- Pitcher
- Born: July 9, 1919 South Bend, Indiana, U.S.
- Died: December 13, 2021 (aged 102) Niles, Michigan, U.S.
- Batted: RightThrew: Right

Teams
- South Bend Blue Sox (1946);

= Lillian Luckey =

American baseball player (1919–2021)

Lillian Ann Luckey (July 9, 1919 – December 13, 2021) was an American baseball pitcher who played in the All-American Girls Professional Baseball League (AAGPBL). Listed at 5 ft 1 in, 126 lb, she batted and threw right handed.

Born in South Bend, Indiana on July 9, 1919, Luckey joined the All American League in its 1946 season.

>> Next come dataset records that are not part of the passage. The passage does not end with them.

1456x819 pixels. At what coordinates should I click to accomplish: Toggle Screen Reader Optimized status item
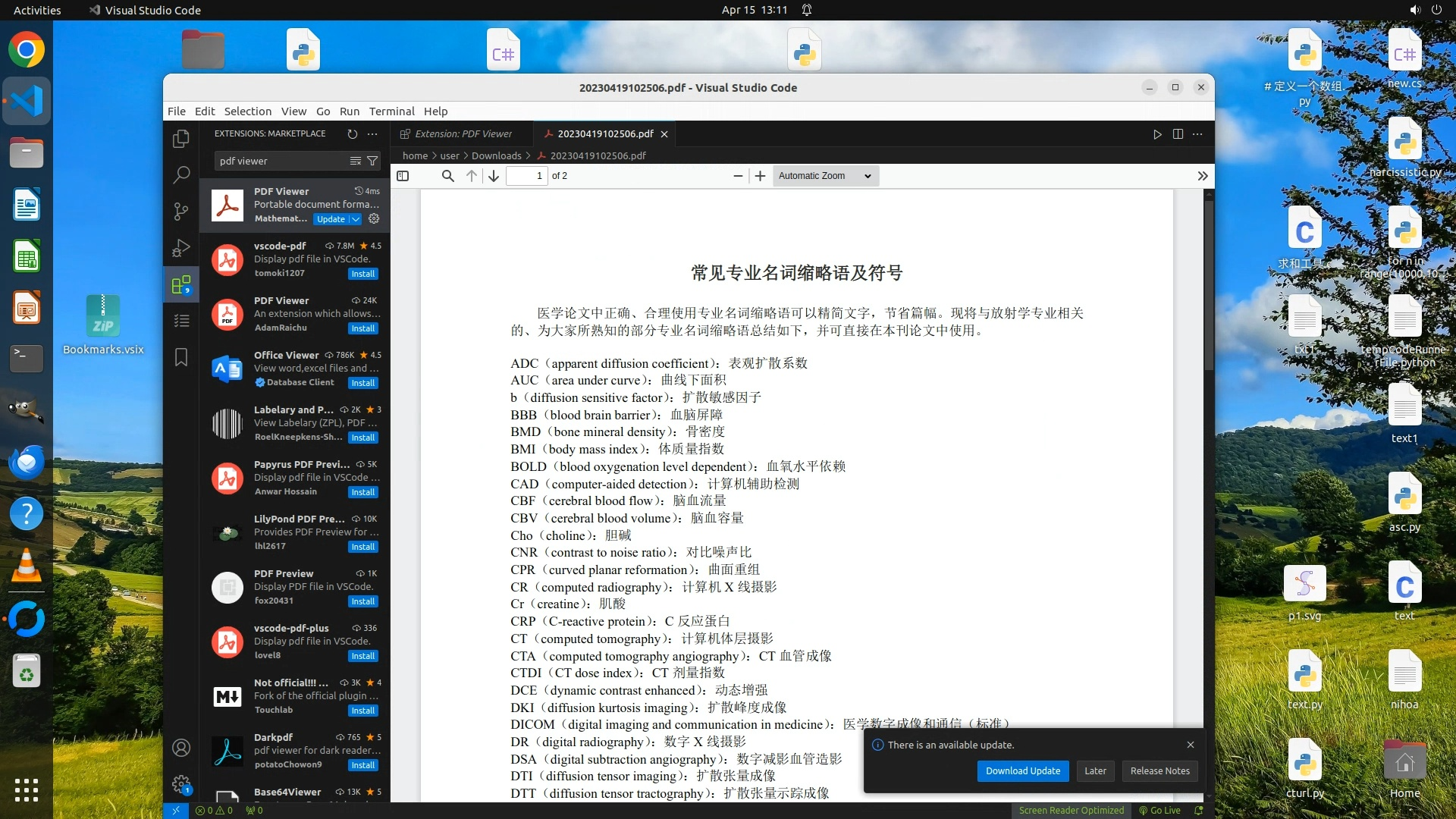1071,810
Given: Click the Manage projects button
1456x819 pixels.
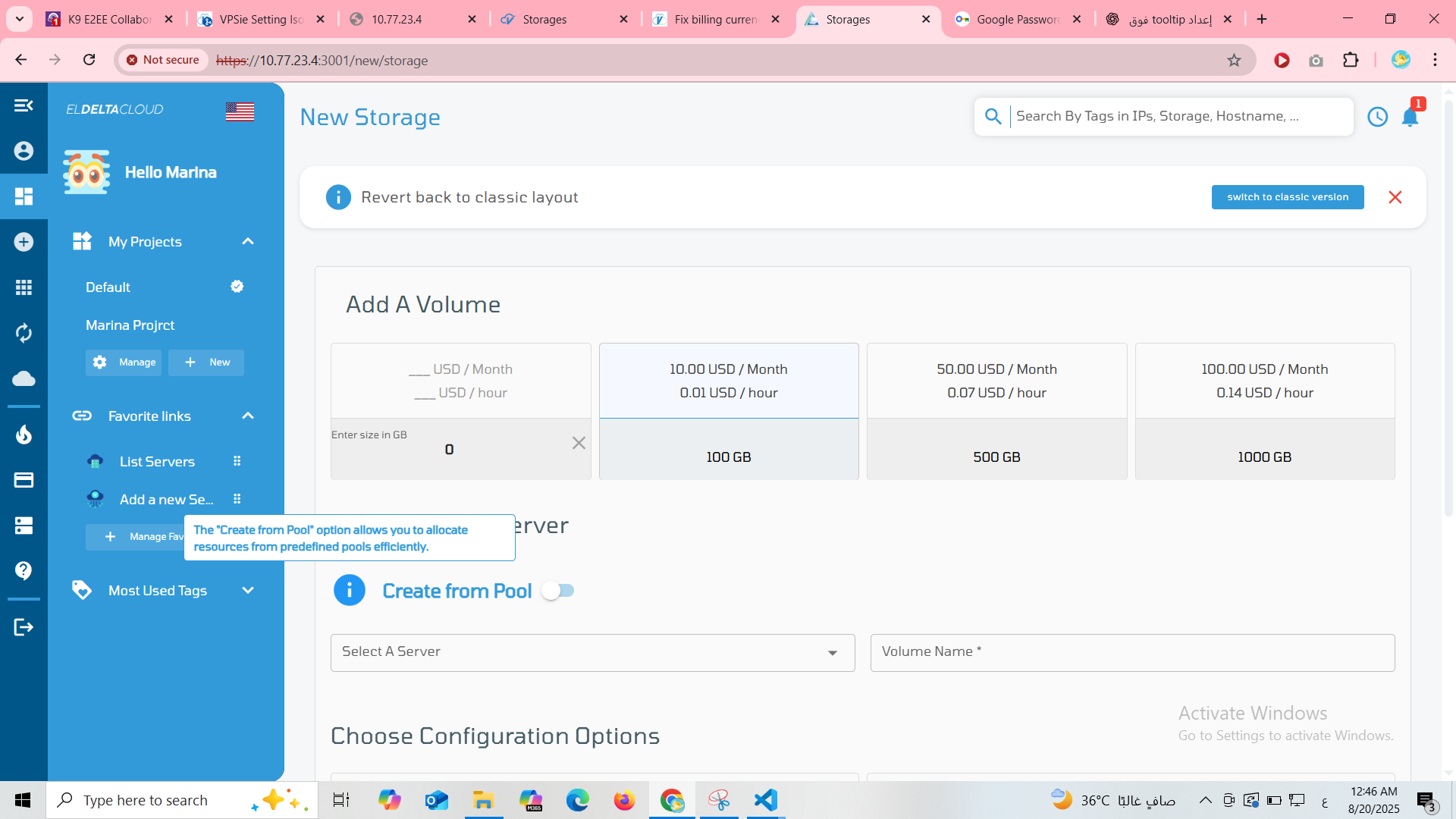Looking at the screenshot, I should (x=124, y=362).
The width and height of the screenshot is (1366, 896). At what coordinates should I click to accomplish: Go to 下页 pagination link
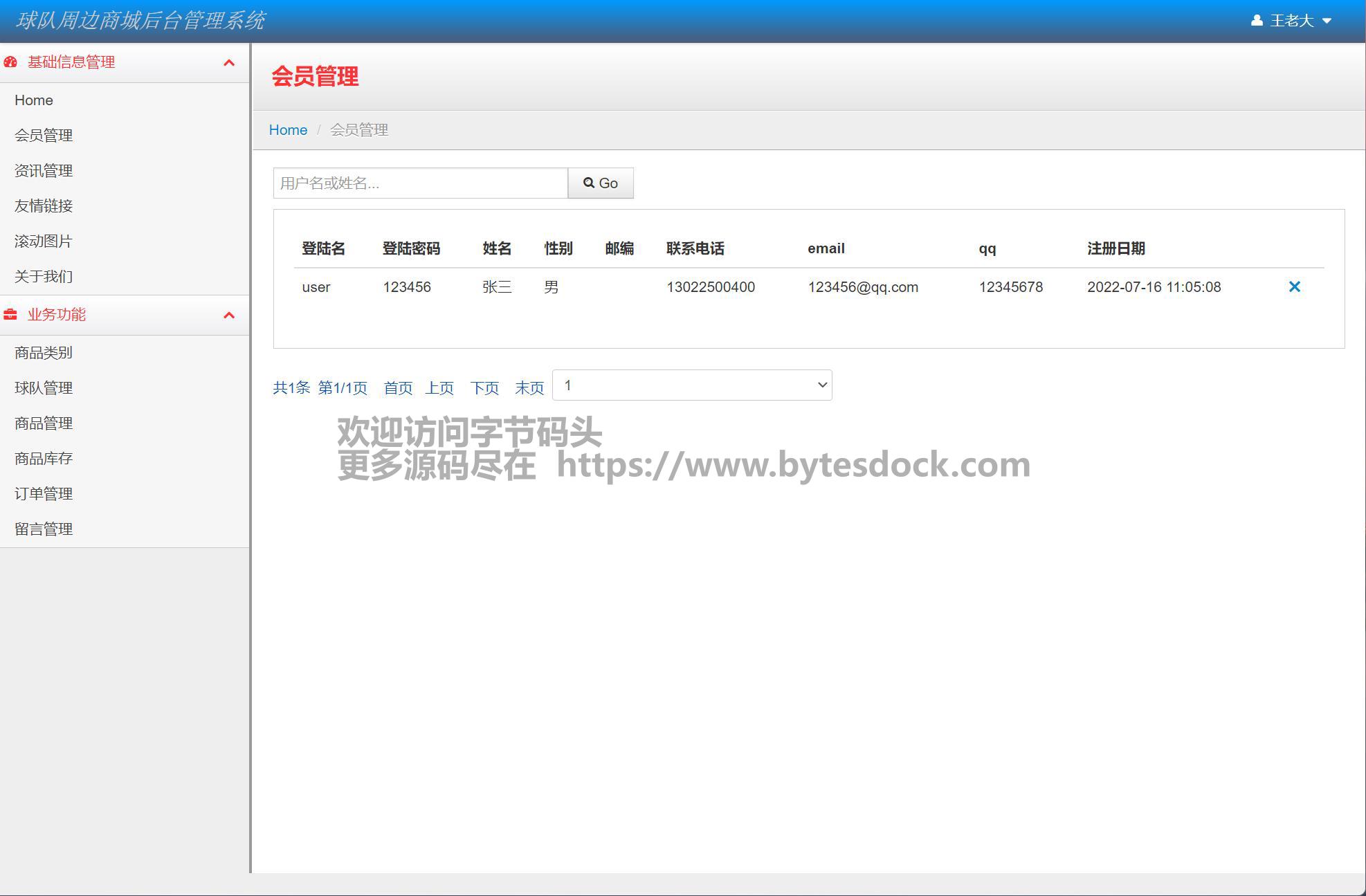pos(484,388)
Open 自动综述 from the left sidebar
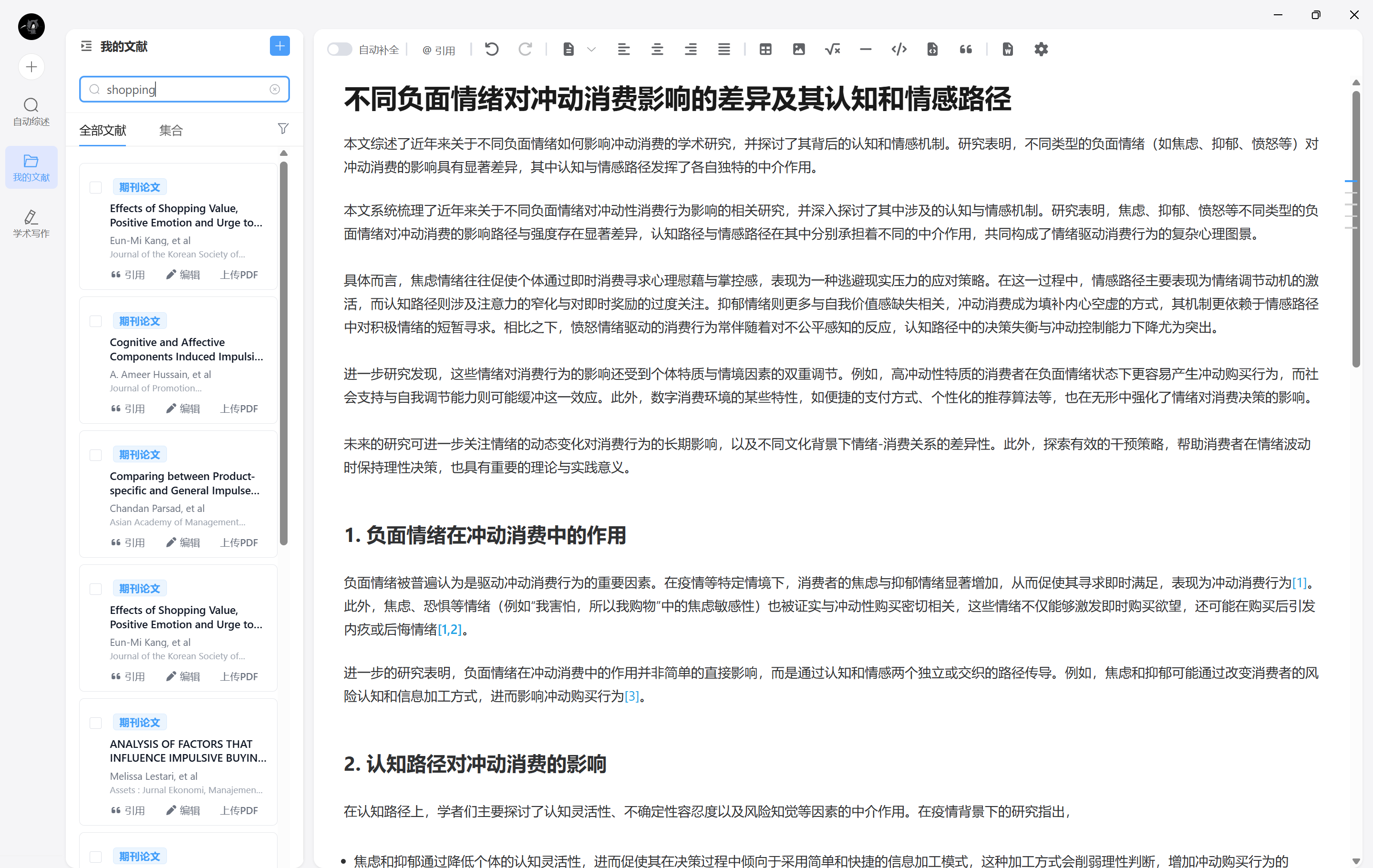This screenshot has width=1373, height=868. click(31, 111)
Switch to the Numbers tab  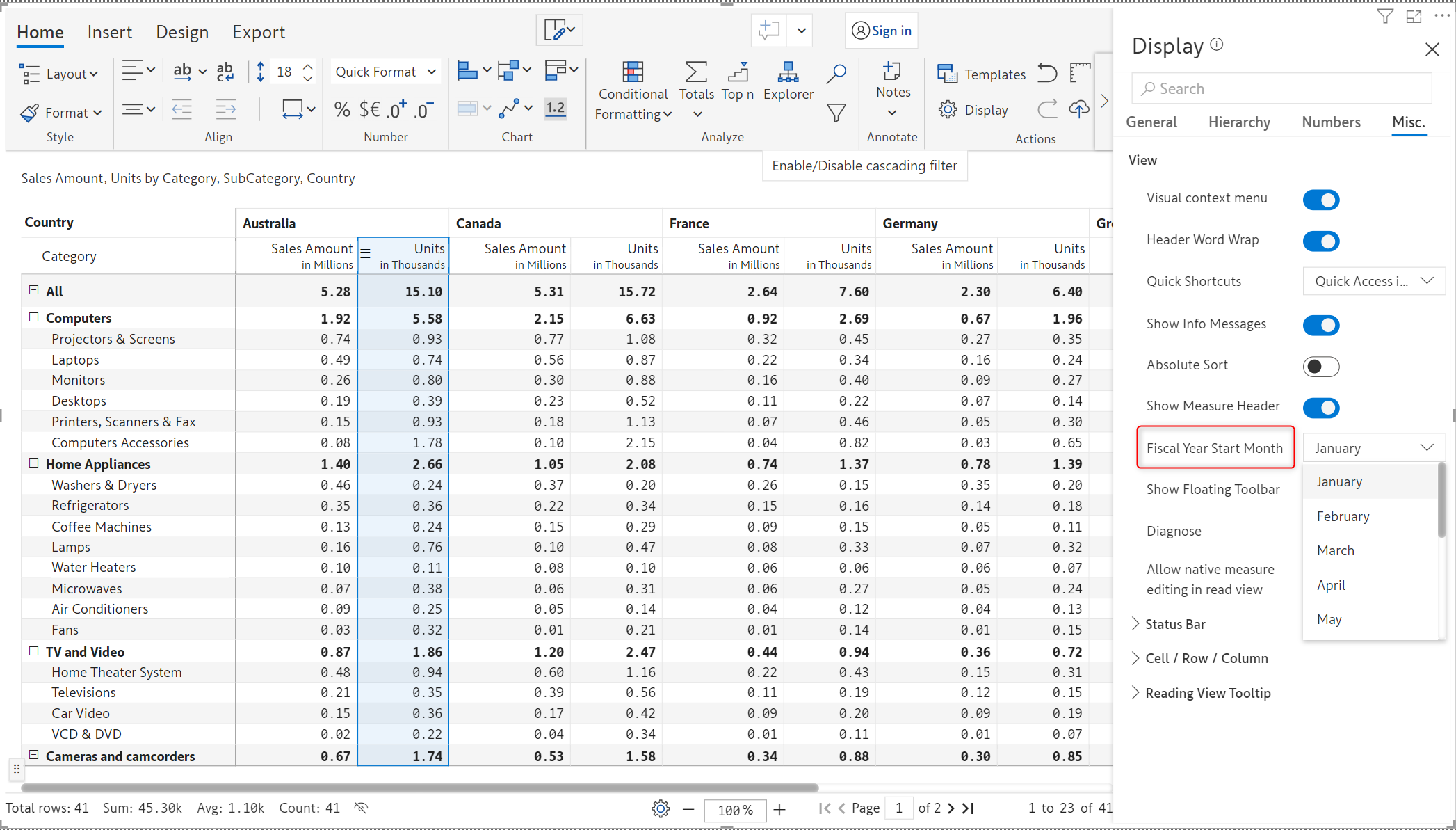[1331, 122]
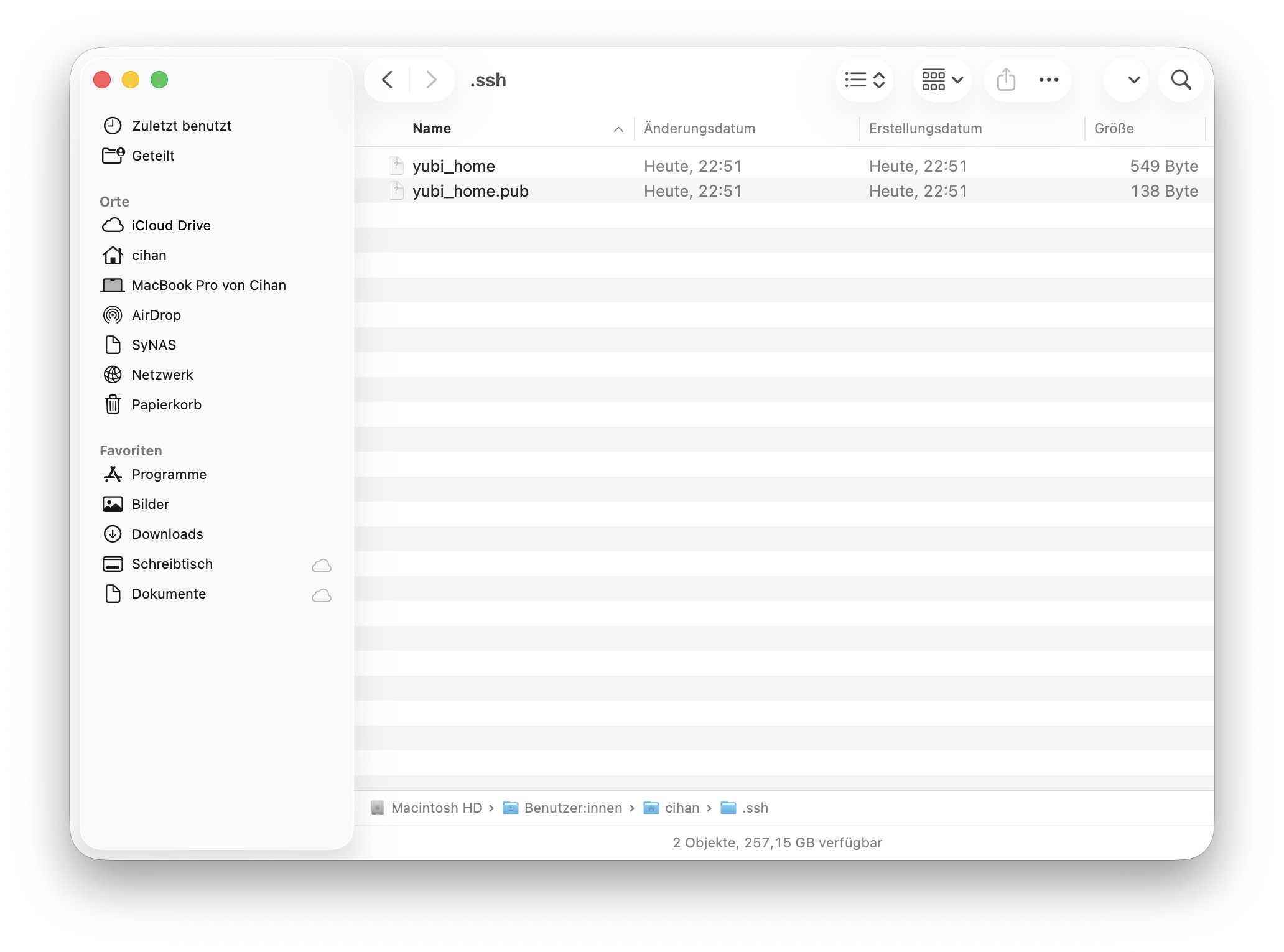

She was assigned to the South Bend Blue Sox club and appeared in eight games for them.

She posted a 2–4 record with a 3.44 ERA, allowing 37 runs - 21 earned - on 51 hits and 48 walks, while striking out 10 through 54 innings of work. As a hitter, she went 2 for 15 for a .133 batting average.

The All American League folded in 1954, but there is a permanent display at the Baseball Hall of Fame and Museum at Cooperstown, New York, since 1988 that honors the entire league rather than any individual figure.

In July 2008, it was reported that Luckey still played golf twice a week at the age of 89. She died in Niles, Michigan, on December 13, 2021, at the age of 102.